Revision history for this message
In , Alfonso (amla70) wrote :

*** Bug 187590 has been marked as a duplicate of this bug. ***

Revision history for this message
In , Adamlock (adamlock) wrote :

Created attachment 121701
Work in progress

Patch is work in progress but it attempts to fix up style properties that
typically contain an url(), e.g. background-image. I have most of the rule
searching and url extraction / fixup down but I have to clean up the node
cloning function.

I also have a horrible feeling that just asking a node for it's inline syle
drags a bunch of -moz styles into existence even if they weren't there to start
with. This means you get a mess of extra styles in the output document. I'll
have to examine this issue a bit more.

Revision history for this message
In , Bzbarsky (bzbarsky) wrote :

So this is based on a totally drive-by skim of the patch:

1) NS_ARRAY_LENGTH is a nice macro. ;)
2) "content" and "cursor" can have URI values
3) The parser you wrote will fail to parse something like:

     content: "url(foo)" url(foo);

    correctly. You're right that GetPropertyCSSValue would be nice here...
4) "foo: bar" in CSS is a declaration, not a rule (the "// Test if the inline
    style contains rules that" comment)
5) The code for setting the URL value will not work for "content" and "cursor"
    because they can include things other than the URL.
6) I'm not sure how putting @import in the same list as property names will
    work -- the two don't even live in the same places...

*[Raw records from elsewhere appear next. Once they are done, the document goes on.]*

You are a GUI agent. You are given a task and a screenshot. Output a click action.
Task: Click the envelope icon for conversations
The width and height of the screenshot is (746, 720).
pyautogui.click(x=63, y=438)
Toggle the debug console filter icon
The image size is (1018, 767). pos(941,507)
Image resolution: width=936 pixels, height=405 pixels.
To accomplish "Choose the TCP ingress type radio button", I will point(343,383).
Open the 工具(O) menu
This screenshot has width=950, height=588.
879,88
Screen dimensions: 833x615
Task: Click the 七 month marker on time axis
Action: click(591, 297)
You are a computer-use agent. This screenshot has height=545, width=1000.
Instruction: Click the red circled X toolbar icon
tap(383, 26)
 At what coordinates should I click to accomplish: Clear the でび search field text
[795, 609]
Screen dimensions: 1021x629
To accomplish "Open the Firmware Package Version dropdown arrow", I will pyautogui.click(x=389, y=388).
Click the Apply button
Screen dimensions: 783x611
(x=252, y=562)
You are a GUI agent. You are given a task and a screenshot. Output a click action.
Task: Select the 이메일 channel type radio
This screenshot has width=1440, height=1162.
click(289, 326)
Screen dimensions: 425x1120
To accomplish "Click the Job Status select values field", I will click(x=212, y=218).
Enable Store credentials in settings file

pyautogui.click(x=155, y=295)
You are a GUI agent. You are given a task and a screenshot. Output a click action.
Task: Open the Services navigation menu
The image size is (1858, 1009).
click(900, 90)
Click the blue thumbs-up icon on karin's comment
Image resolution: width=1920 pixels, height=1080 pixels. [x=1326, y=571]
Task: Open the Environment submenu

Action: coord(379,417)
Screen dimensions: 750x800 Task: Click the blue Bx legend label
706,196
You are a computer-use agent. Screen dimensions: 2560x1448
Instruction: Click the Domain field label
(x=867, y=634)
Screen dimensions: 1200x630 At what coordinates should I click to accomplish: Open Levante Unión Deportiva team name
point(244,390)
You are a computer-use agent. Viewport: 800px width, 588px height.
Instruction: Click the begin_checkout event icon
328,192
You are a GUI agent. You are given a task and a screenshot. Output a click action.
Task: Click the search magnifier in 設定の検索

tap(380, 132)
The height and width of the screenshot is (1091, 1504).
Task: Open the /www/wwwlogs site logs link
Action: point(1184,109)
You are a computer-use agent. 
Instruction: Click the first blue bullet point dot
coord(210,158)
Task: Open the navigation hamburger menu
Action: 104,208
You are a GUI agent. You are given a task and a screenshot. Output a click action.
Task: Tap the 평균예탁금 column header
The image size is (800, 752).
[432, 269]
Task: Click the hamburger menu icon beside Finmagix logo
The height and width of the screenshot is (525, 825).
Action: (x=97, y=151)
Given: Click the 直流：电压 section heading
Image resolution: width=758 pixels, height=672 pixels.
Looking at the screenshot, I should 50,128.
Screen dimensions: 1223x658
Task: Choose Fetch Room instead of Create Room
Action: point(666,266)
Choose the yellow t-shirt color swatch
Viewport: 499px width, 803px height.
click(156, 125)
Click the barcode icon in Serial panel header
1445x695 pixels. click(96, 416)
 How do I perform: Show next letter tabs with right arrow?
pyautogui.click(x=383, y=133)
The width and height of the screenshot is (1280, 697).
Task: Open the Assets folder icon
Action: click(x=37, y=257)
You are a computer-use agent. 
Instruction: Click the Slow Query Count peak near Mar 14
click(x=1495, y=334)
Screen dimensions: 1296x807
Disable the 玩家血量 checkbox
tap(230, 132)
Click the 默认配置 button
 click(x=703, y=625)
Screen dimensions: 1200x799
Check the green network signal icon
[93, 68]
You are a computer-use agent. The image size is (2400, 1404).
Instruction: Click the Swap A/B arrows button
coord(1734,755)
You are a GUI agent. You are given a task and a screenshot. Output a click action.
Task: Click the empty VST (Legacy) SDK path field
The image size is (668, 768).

Revision history for this message
In , Adamlock (adamlock) wrote :

Created attachment 122047
Work in progress 2

Patch addresses most of the issues but is still work in progress. Uses
NS_ARRAY_LENGTH, adds support for various "cursor-*" props but not "content",
skips quoted text in values, fixes the broken comment, removes @import.

Patch actually fixes up content now, but is busted in a couple of ways:

1. The call to cssDeclOut->SetProperty(propName, newValue, propPriority) during
fixup results in a mutant URL caused by the CSS resolving the supplied relative
url into an absolute URL using the base address of the original location. So
"url(bg.gif)" becomes "url(http://foo.com/original_path/local_path/bg.gif)".
I'll have to figure out how it is getting its base address and fix it.

2. Just touching the .style property on an element results in all kinds of
nasty extra styles to leap into existence. For example:

  <body style="background: yellow url(bg.gif)">

Becomes:

  <body style="background: yellow url(126309_files/bg.gif) repeat scroll 0%;
    -moz-background-clip: initial; -moz-background-inline-policy: initial;
    -moz-background-origin: initial;">

Finally, the patch will have to be able to extract and fixup multiple urls that
the likes of "content" could contain. This is likely to complicate string
parsing matters a lot.

Revision history for this message
In , Bzbarsky (bzbarsky) wrote :

> I'll have to figure out how it is getting its base address and fix it.

For inline style, this is coming from GetBaseURL on the document object. For
style in stylesheets, this is the stylesheet's URI, which the sheet stores.
It's set at creation time via nsICSSStyleSheet::Init().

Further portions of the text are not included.